Update the items below by changing every "Instruction" to "Command", and leave the rest as it is.
### Data for this task ###
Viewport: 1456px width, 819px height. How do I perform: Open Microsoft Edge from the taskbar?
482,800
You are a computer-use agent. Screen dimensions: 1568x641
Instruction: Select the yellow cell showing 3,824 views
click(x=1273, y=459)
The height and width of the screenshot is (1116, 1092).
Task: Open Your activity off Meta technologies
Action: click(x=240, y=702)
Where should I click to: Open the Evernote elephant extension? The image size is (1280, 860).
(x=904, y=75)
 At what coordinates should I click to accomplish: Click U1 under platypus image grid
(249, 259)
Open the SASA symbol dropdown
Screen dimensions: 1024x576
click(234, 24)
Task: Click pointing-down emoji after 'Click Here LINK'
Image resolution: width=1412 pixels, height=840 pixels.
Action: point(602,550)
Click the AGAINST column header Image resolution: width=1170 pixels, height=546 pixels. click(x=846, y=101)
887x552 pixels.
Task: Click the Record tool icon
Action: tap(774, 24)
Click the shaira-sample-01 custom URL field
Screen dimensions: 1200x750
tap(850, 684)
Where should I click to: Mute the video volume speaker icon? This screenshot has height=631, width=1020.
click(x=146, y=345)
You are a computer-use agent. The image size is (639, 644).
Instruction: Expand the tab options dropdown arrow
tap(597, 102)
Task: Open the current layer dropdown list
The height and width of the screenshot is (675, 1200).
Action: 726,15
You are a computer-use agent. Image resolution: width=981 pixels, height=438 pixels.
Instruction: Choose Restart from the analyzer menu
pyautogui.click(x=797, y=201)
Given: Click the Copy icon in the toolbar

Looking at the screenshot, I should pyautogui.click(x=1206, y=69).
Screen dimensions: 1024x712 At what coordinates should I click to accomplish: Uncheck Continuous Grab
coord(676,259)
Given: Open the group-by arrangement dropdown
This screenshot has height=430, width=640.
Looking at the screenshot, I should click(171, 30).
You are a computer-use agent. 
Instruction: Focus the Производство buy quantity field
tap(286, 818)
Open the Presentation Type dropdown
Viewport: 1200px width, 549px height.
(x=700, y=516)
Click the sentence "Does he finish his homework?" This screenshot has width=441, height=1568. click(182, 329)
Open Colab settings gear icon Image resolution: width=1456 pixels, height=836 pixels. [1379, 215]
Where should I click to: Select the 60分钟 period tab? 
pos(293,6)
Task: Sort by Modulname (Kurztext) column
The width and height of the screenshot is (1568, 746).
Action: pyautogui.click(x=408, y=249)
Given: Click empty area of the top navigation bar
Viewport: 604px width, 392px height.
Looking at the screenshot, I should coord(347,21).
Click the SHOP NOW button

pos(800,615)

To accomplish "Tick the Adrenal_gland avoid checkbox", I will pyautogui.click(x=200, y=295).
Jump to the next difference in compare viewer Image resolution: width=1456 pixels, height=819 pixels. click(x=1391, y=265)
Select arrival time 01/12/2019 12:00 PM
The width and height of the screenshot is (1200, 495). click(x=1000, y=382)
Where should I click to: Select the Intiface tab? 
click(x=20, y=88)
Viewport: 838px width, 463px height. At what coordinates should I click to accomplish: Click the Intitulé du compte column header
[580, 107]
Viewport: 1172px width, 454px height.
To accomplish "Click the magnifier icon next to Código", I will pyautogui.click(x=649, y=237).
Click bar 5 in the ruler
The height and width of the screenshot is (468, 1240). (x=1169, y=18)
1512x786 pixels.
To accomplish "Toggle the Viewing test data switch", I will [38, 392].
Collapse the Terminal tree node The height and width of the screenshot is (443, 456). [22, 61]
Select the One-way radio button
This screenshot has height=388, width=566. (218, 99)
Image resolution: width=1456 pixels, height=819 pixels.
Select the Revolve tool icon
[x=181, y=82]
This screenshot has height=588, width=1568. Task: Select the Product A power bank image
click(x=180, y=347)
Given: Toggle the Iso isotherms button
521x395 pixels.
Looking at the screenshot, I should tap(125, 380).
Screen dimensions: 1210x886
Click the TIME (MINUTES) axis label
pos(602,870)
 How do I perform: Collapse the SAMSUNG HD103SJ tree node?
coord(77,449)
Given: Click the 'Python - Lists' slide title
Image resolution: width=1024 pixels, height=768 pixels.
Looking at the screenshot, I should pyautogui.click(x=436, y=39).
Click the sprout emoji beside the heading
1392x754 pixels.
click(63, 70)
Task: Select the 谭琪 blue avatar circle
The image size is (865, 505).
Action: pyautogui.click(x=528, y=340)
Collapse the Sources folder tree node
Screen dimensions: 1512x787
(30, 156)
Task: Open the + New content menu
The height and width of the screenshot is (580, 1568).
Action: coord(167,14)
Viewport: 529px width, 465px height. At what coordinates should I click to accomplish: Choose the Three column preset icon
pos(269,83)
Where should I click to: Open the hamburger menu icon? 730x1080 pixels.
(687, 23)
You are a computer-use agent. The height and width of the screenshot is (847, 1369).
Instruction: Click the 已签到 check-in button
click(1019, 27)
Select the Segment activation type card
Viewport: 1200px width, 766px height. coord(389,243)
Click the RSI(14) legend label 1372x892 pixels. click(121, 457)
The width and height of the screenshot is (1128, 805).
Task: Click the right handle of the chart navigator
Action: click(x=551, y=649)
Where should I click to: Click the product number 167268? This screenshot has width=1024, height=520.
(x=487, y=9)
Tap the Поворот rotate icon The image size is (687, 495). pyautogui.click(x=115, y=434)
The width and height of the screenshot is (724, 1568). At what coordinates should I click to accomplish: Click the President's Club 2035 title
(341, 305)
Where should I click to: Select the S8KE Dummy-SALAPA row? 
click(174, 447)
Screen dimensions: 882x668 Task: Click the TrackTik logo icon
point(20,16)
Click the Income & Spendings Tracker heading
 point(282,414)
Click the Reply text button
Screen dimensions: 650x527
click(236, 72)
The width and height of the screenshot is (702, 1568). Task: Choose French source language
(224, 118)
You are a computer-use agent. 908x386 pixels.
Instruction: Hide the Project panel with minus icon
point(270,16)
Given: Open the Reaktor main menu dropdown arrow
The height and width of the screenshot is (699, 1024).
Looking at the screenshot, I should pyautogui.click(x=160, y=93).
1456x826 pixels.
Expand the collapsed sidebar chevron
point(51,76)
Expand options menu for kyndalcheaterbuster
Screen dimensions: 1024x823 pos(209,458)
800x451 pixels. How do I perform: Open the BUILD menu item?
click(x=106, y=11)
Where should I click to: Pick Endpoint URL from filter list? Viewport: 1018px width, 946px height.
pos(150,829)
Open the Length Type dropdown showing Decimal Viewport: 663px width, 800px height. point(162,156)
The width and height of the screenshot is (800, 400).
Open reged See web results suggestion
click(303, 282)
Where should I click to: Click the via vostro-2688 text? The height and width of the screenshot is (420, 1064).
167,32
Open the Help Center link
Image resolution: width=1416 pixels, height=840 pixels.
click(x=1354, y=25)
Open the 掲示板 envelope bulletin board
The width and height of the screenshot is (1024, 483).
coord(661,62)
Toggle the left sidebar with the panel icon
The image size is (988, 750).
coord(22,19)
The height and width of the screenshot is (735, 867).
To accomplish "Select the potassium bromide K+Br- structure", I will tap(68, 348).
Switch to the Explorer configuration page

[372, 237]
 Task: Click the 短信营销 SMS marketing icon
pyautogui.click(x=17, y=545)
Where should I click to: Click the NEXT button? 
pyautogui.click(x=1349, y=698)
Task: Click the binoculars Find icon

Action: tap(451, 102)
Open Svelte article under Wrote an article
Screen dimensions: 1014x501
###
• Exercise output:
Viewport: 1456px width, 819px height. How do I perform: Open Microsoft Edge from the taskbar?
482,800
You are a computer-use agent. Screen dimensions: 1568x641
Command: Select the yellow cell showing 3,824 views
click(x=1273, y=459)
The height and width of the screenshot is (1116, 1092).
Task: Open Your activity off Meta technologies
Action: click(x=240, y=702)
Where should I click to: Open the Evernote elephant extension? The image size is (1280, 860).
(x=904, y=75)
 At what coordinates should I click to accomplish: Click U1 under platypus image grid
(249, 259)
Open the SASA symbol dropdown
Screen dimensions: 1024x576
click(234, 24)
Task: Click pointing-down emoji after 'Click Here LINK'
Image resolution: width=1412 pixels, height=840 pixels.
Action: point(602,550)
Click the AGAINST column header Image resolution: width=1170 pixels, height=546 pixels. click(x=846, y=101)
887x552 pixels.
Task: Click the Record tool icon
Action: tap(774, 24)
Click the shaira-sample-01 custom URL field
Screen dimensions: 1200x750
tap(850, 684)
Where should I click to: Mute the video volume speaker icon? This screenshot has height=631, width=1020.
click(x=146, y=345)
You are a computer-use agent. The image size is (639, 644).
Command: Expand the tab options dropdown arrow
tap(597, 102)
Task: Open the current layer dropdown list
The height and width of the screenshot is (675, 1200).
Action: 726,15
You are a computer-use agent. Image resolution: width=981 pixels, height=438 pixels.
Command: Choose Restart from the analyzer menu
pyautogui.click(x=797, y=201)
Given: Click the Copy icon in the toolbar

Looking at the screenshot, I should pyautogui.click(x=1206, y=69).
Screen dimensions: 1024x712 At what coordinates should I click to accomplish: Uncheck Continuous Grab
coord(676,259)
Given: Open the group-by arrangement dropdown
This screenshot has height=430, width=640.
Looking at the screenshot, I should click(171, 30).
You are a computer-use agent. 
Command: Focus the Производство buy quantity field
tap(286, 818)
Open the Presentation Type dropdown
Viewport: 1200px width, 549px height.
(x=700, y=516)
Click the sentence "Does he finish his homework?" This screenshot has width=441, height=1568. click(182, 329)
Open Colab settings gear icon Image resolution: width=1456 pixels, height=836 pixels. [1379, 215]
Where should I click to: Select the 60分钟 period tab? 
pos(293,6)
Task: Sort by Modulname (Kurztext) column
The width and height of the screenshot is (1568, 746).
Action: pyautogui.click(x=408, y=249)
Given: Click empty area of the top navigation bar
Viewport: 604px width, 392px height.
Looking at the screenshot, I should coord(347,21).
Click the SHOP NOW button

pos(800,615)

To accomplish "Tick the Adrenal_gland avoid checkbox", I will pyautogui.click(x=200, y=295).
Jump to the next difference in compare viewer Image resolution: width=1456 pixels, height=819 pixels. click(x=1391, y=265)
Select arrival time 01/12/2019 12:00 PM
The width and height of the screenshot is (1200, 495). click(x=1000, y=382)
Where should I click to: Select the Intiface tab? 
click(x=20, y=88)
Viewport: 838px width, 463px height. At what coordinates should I click to accomplish: Click the Intitulé du compte column header
[580, 107]
Viewport: 1172px width, 454px height.
To accomplish "Click the magnifier icon next to Código", I will pyautogui.click(x=649, y=237).
Click bar 5 in the ruler
The height and width of the screenshot is (468, 1240). (x=1169, y=18)
1512x786 pixels.
To accomplish "Toggle the Viewing test data switch", I will [38, 392].
Collapse the Terminal tree node The height and width of the screenshot is (443, 456). [22, 61]
Select the One-way radio button
This screenshot has height=388, width=566. (218, 99)
Image resolution: width=1456 pixels, height=819 pixels.
Select the Revolve tool icon
[x=181, y=82]
This screenshot has height=588, width=1568. Task: Select the Product A power bank image
click(x=180, y=347)
Given: Toggle the Iso isotherms button
521x395 pixels.
Looking at the screenshot, I should tap(125, 380).
Screen dimensions: 1210x886
Click the TIME (MINUTES) axis label
pos(602,870)
 How do I perform: Collapse the SAMSUNG HD103SJ tree node?
coord(77,449)
Given: Click the 'Python - Lists' slide title
Image resolution: width=1024 pixels, height=768 pixels.
Looking at the screenshot, I should pyautogui.click(x=436, y=39).
Click the sprout emoji beside the heading
1392x754 pixels.
click(63, 70)
Task: Select the 谭琪 blue avatar circle
The image size is (865, 505).
Action: pyautogui.click(x=528, y=340)
Collapse the Sources folder tree node
Screen dimensions: 1512x787
(30, 156)
Task: Open the + New content menu
The height and width of the screenshot is (580, 1568).
Action: coord(167,14)
Viewport: 529px width, 465px height. At what coordinates should I click to accomplish: Choose the Three column preset icon
pos(269,83)
Where should I click to: Open the hamburger menu icon? 730x1080 pixels.
(687, 23)
You are a computer-use agent. The height and width of the screenshot is (847, 1369).
Command: Click the 已签到 check-in button
click(1019, 27)
Select the Segment activation type card
Viewport: 1200px width, 766px height. coord(389,243)
Click the RSI(14) legend label 1372x892 pixels. click(121, 457)
The width and height of the screenshot is (1128, 805).
Task: Click the right handle of the chart navigator
Action: click(x=551, y=649)
Where should I click to: Click the product number 167268? This screenshot has width=1024, height=520.
(x=487, y=9)
Tap the Поворот rotate icon The image size is (687, 495). pyautogui.click(x=115, y=434)
The width and height of the screenshot is (724, 1568). At what coordinates should I click to accomplish: Click the President's Club 2035 title
(341, 305)
Where should I click to: Select the S8KE Dummy-SALAPA row? 
click(174, 447)
Screen dimensions: 882x668 Task: Click the TrackTik logo icon
point(20,16)
Click the Income & Spendings Tracker heading
 point(282,414)
Click the Reply text button
Screen dimensions: 650x527
click(236, 72)
The width and height of the screenshot is (702, 1568). Task: Choose French source language
(224, 118)
You are a computer-use agent. 908x386 pixels.
Command: Hide the Project panel with minus icon
point(270,16)
Given: Open the Reaktor main menu dropdown arrow
The height and width of the screenshot is (699, 1024).
Looking at the screenshot, I should pyautogui.click(x=160, y=93).
1456x826 pixels.
Expand the collapsed sidebar chevron
point(51,76)
Expand options menu for kyndalcheaterbuster
Screen dimensions: 1024x823 pos(209,458)
800x451 pixels. How do I perform: Open the BUILD menu item?
click(x=106, y=11)
Where should I click to: Pick Endpoint URL from filter list? Viewport: 1018px width, 946px height.
pos(150,829)
Open the Length Type dropdown showing Decimal Viewport: 663px width, 800px height. point(162,156)
The width and height of the screenshot is (800, 400).
Open reged See web results suggestion
click(303, 282)
Where should I click to: Click the via vostro-2688 text? The height and width of the screenshot is (420, 1064).
167,32
Open the Help Center link
Image resolution: width=1416 pixels, height=840 pixels.
click(x=1354, y=25)
Open the 掲示板 envelope bulletin board
The width and height of the screenshot is (1024, 483).
coord(661,62)
Toggle the left sidebar with the panel icon
The image size is (988, 750).
coord(22,19)
The height and width of the screenshot is (735, 867).
To accomplish "Select the potassium bromide K+Br- structure", I will tap(68, 348).
Switch to the Explorer configuration page

[372, 237]
 Task: Click the 短信营销 SMS marketing icon
pyautogui.click(x=17, y=545)
Where should I click to: Click the NEXT button? 
pyautogui.click(x=1349, y=698)
Task: Click the binoculars Find icon

Action: tap(451, 102)
Open Svelte article under Wrote an article
Screen dimensions: 1014x501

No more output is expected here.